In another legal decision from a few years ago, the International Court of Justice (also known as the World Court) found that Serbia “failed to prevent genocide.”

The legal definition of genocide very clearly states that proof of intent is required in order to define a crime as genocide. The two legal decisions that I just mentioned found that genocide was committed -- this requiring prior intent (i.e., planning) from someone. But that “someone” was not identified. Here, Popovic and Beara were identified as guilty of genocide. Another culprit, Drago Nikolic, was convicted of aiding and abetting.

The significance of this decision, in addition to providing a small measure of symbolic justice for the victims, is in the connection it makes between the local perpetrators of the genocide and the command chain that goes all the way up through Karadzic and Mladic to the military command in Serbia. The present genocide conviction should reinforce the case against Karadzic, who is himself currently on trial for genocide, among other things.

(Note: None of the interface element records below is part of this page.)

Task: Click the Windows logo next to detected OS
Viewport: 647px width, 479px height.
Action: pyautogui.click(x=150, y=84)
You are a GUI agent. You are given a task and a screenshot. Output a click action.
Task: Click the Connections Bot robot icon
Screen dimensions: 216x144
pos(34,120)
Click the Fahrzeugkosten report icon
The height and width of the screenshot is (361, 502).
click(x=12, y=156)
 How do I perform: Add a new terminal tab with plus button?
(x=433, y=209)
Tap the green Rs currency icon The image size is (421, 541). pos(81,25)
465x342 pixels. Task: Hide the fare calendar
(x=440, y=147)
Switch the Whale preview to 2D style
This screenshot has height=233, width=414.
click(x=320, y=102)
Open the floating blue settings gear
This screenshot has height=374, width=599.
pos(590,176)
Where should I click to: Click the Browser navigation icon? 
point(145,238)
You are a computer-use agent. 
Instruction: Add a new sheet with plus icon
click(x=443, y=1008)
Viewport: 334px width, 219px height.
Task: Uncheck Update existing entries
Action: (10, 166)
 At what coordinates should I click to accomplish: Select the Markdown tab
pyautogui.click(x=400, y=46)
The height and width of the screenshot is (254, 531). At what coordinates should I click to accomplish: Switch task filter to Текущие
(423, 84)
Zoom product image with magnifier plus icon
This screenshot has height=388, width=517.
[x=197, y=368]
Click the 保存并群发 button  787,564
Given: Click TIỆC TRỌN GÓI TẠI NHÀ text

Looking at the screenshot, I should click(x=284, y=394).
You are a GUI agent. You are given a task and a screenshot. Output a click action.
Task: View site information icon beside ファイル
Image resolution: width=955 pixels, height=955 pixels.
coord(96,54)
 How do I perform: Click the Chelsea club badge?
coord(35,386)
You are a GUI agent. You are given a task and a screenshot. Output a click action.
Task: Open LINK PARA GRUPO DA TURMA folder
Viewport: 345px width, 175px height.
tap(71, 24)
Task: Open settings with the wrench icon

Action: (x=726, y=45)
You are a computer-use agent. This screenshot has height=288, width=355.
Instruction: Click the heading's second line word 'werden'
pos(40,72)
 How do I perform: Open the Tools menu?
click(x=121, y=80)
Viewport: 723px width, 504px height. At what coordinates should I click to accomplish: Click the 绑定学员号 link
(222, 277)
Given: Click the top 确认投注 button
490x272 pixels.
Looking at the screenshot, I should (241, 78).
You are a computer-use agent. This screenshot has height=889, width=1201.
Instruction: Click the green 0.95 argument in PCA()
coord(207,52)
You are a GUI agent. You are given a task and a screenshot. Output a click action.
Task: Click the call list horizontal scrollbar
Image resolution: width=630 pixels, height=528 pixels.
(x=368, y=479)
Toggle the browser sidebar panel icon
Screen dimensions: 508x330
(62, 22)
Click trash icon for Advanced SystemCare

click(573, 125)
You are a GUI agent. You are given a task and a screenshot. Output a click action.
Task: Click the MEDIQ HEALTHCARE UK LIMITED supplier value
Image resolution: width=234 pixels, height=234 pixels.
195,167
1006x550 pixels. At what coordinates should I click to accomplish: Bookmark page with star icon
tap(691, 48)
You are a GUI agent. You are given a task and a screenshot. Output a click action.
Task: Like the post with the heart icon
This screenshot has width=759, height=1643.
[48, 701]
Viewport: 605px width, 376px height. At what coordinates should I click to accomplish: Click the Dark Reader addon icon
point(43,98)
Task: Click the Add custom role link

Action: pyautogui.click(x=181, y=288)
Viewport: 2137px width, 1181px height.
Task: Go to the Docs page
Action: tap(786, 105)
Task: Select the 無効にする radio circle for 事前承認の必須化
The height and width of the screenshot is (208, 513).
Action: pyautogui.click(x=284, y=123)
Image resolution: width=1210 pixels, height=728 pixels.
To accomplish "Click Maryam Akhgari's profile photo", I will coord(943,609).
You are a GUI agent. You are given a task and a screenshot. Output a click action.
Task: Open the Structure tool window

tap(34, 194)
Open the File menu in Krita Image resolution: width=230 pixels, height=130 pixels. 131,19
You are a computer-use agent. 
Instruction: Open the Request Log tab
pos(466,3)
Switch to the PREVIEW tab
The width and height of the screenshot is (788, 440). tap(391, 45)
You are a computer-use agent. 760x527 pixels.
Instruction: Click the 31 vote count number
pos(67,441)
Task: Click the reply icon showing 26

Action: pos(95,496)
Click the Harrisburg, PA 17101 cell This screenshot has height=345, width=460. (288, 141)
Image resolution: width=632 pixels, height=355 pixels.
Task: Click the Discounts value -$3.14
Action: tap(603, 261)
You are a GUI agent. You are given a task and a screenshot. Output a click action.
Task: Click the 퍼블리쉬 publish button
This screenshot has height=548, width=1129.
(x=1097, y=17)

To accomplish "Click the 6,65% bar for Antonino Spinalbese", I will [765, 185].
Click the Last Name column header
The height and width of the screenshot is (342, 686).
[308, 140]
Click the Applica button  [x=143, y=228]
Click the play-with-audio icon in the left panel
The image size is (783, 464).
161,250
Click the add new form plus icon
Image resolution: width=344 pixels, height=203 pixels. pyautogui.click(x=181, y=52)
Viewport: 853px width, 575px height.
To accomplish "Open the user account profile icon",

Here’s an excerpt from an article on the conviction by one commentator:

“What the UN court's June 10 ruling does establish is that Popovic, Beara, and Nikolic were all in the chain of command of General Ratko Mladic, the Bosnian Serb military commander who remains a fugitive 15 years after he was indicted on charges of genocide and crimes against humanity.
 
“Critically, it also establishes that there was a premeditated plot by the Bosnian Serb leadership to carry out genocide against Bosnian Muslims. The judges wrote that the defendants' most brutal crimes were carried out under a directive issued by Karadzic to create ‘an unbearable situation of total insecurity with no hope of further survival’ for the Srebrenica population.”
(From a June 11th Radio Free Europe report by Ron Synovitz.)

It is to be hoped that the recent conviction, and an eventual conviction of Karadzic for genocide, could help to prove legally that Serbia was involved in the attack and genocide in Bosnia. Of course, everyone who is the least bit interested in this history knows that is true -- but there are political reasons why Serbia, the EU, and the United States wish to leave this entire issue buried forever.

The day of the conviction, I sat in Zahida’s kafana in the middle of Srebrenica and waited for the bus to take me out of Srebrenica. On the radio the newscaster announced the conviction of seven men. Alija, sitting near me, just said one word: "Mashallah," meaning, roughly, “thank God.”